Genomic instability in mice is greater in Fanconi anemia caused by deficiency of Fancd2 than Fancg.

Fanconi anemia (FA) results from mutations in the FANC genes and is characterized by bone marrow failure, birth defects, and a high incidence of cancer. FANCG is a part of the FA core complex that is responsible for monoubiquitination of FANCD2 and FANCI. The precise role of the FA pathway is not well understood, although it may be involved in homologous recombination (HR), nonhomologous end joining, and translesion synthesis (TLS). Fancd2(-/-) mice have a more severe phenotype than Fancg(-/-), and other FA core complex-deficient mice, although both Fancg and Fancd2 belong to the same FA pathway.
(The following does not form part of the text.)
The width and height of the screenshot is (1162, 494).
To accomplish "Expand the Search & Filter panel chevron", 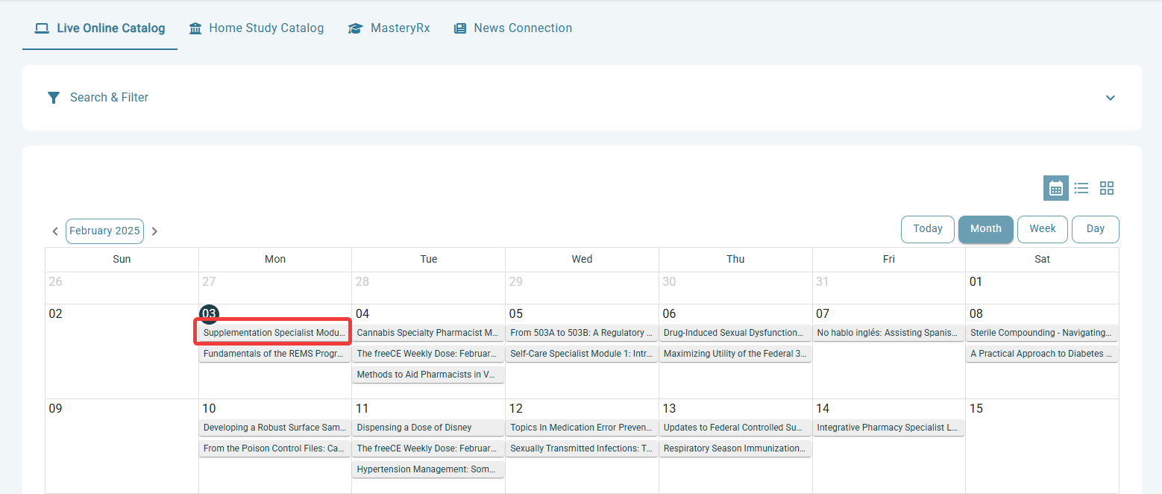I will click(x=1110, y=98).
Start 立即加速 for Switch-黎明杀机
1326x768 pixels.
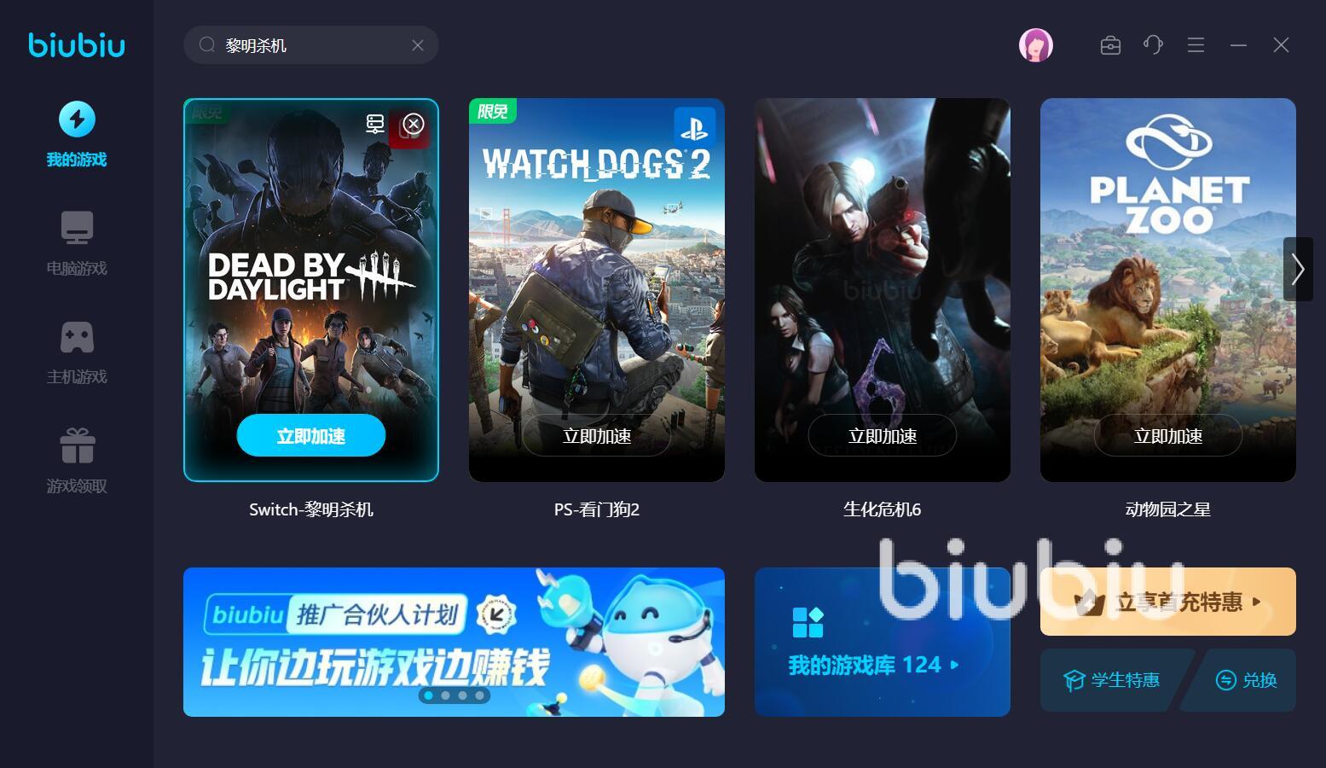click(x=311, y=436)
We hypothesized that Fancd2 deficiency results in a more severe phenotype because Fancd2 also has a FA pathway-independent function in the maintenance of genomic integrity. To test this hypothesis, we determined the level of DNA damage and genomic instability in Fancd2(-/-), Fancg(-/-), and wild-type controls. Fancd2(-/-) mice displayed a higher magnitude of chromosomal breakage and micronucleus formation than the wild-type or Fancg(-/-) mice. Also, DNA strand breaks were increased in Fancd2(-/-) but not in Fancg(-/-) mice. In addition, Fancd2(-/-) mice displayed an elevated frequency of DNA deletions, resulting from HR at the endogenous p(un) locus. In contrast, in Fancg(-/-) mice, the frequency of DNA deletions was decreased. Thus, Fancd2 but not Fancg deficiency results in elevated chromosomal/DNA breakage and permanent genome rearrangements. This provides evidence that Fancd2 plays an additional role in the maintenance of genomic stability than Fancg, which might explain the higher predisposition to cancer seen in the Fancd2(-/-) mice.